After finishing "Roll Over, Beethoven," he moved into his originals, which, after all, are what we came to hear. There was "Little Woman" and "Easy Come, Easy Go." They sounded just as great as they do on the records. But the pushing and shoving in the mob around the stage was getting out of hand. Some of the girls were really taking a beating. I stayed in my seat out of fear. Suddenly Bobby hustled off the stage, and the emcee came out to warn everyone to get seated or else Bobby wouldn't come back. Those were strong words, and people scattered for their scats.
I looked up and took in the signs hung over the railing. "Hi, Bobby,From Dawn," one read. Then there was "Bobby Forever" and "We Love Bobby."
Bobby was back shortly, and so was mob rule. He didn't exactly calm the audience when he returned and played the old "throw the crowd your clothes" trick. Off came his white handkerchief-tie, and he tossed it out to the masses. The absence of this item, of course, provided the fans an extra bonus: Bobby's shirt came undone a bit at the top, and Bobby's chest peeked out at the screaming teenies. It wasn't exactly Jim Morrison masturbating for a Florida audience, but it kept these kids happy, to say the least. It would make for fine dreams that night.
Between one pair of songs, Bobby talked to his followers. He gave them the usual line about Boston being his favorite place because of the great fans. They swallowed it whole, naturally. After a few more words, he started an introduction to his next tune, an introduction which was absolutely devastating. "This is for you. I love you." Then his song "Julie, Do You Love Me." I think that's what it's called.
What shocked everyone was Bobby's departure for good after that song. He just ran out another side door, and that was it. He hadn't been on very long, but the kids didn't really know what to do except cry a little. Any sort of negative reaction would be nothing less than a personal sting for Bobby.
He seemed to have left the building-and that's what all the important-looking persons said-but hopeful teenies crowded around the door to the dressing room. They seemed to figure that if there were four cops with riot helmets posted there, then Bobby might still be nearby. It was worth hoping for.
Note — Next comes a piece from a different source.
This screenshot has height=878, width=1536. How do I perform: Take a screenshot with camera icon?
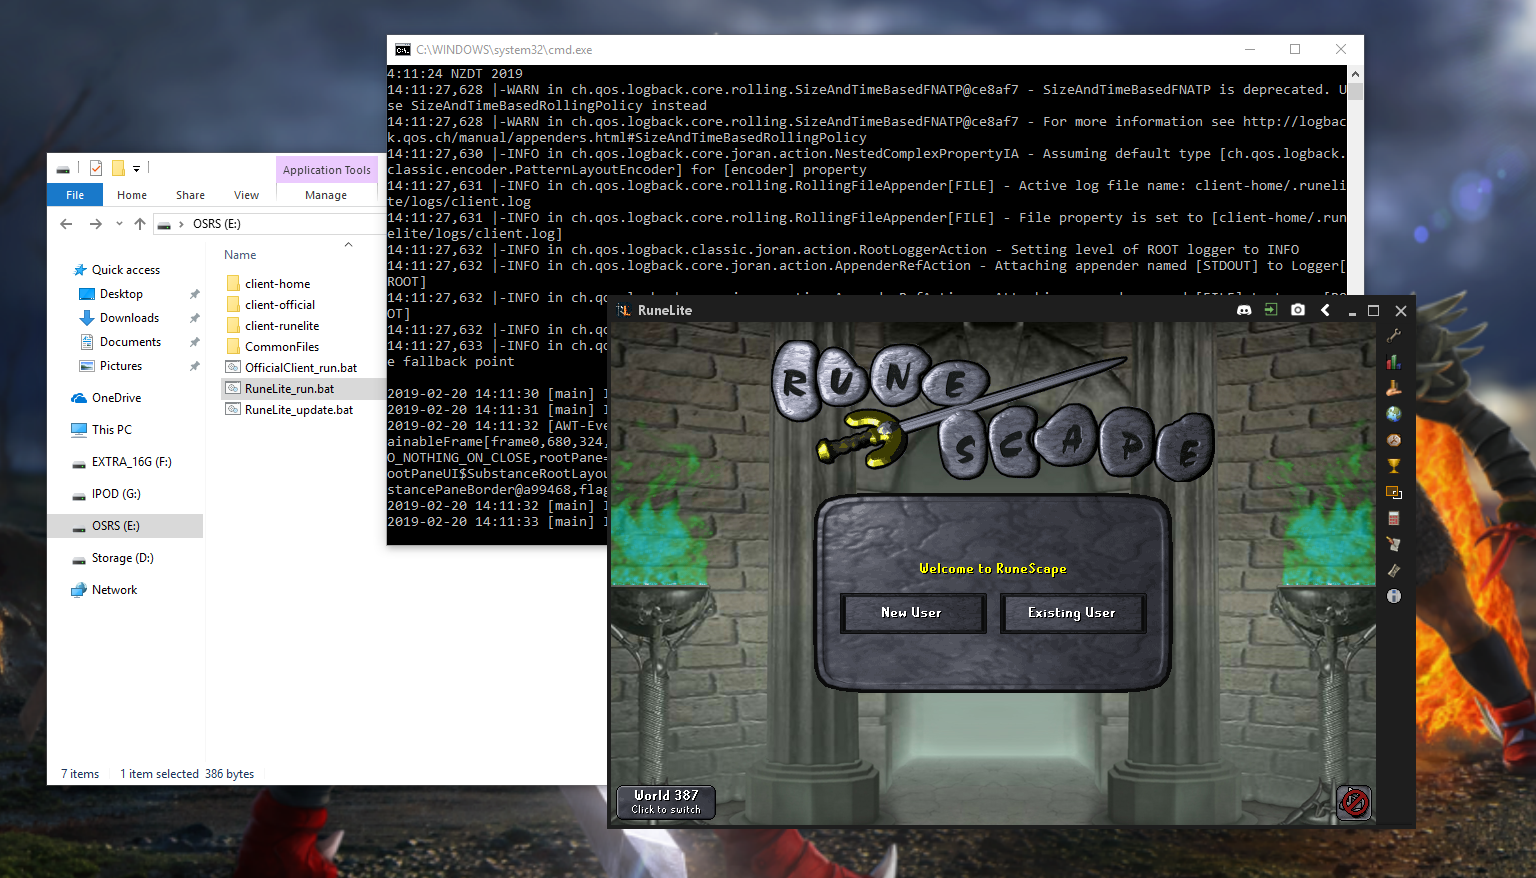coord(1298,310)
Back inside the auditorium itself, a few girls were hanging around trying to figure out what to do while a few patient cops tried to talk them into going home. One was asked by a teenies where Bobby was staying. The cop responded that he was at the Sheraton-with 22 policemen. What was a girl to do? One particularly young one gave the cop a napkin and asked him to wipe it on part of the stage where Bobby had walked. He did and returned it to the grateful girl. I wondered how many die-hard fans of this genre had crowded close to the stage and popped especially heady pimples so that Bobby might walk on the fluid with his bright white boots.
Again, my thoughts wandered. This time back to fourth grade. I remembered watching Ozzie and Harriet Wednesday nights and living for the show's last five minutes, when Ricky Nelson sang a couple of his latest hits. Could I have been as sad a sight as these Bobby Sherman fans? Had I been more than a teenybopper, except that I was in the 1959 mold? Was taking guitar lessons as a fourth grader in order to follow in Rick's footsteps no better than sewing a picture of Bobby Sherman in your panties? I searched my soul.
Then I searched for the exit. While I filed out I heard one red-cheeked girl of 12 or so remark, "Did you see how he danced? I was ballin in my seat."
Outside it was more of the same. I approached a particularly sad-looking girl sitting on the steps. Her face was framed in her hands, and she was talking to herself in a low voice. "Bobby, I love you. Where are you now? Please don't go. Don't leave me here, I pray."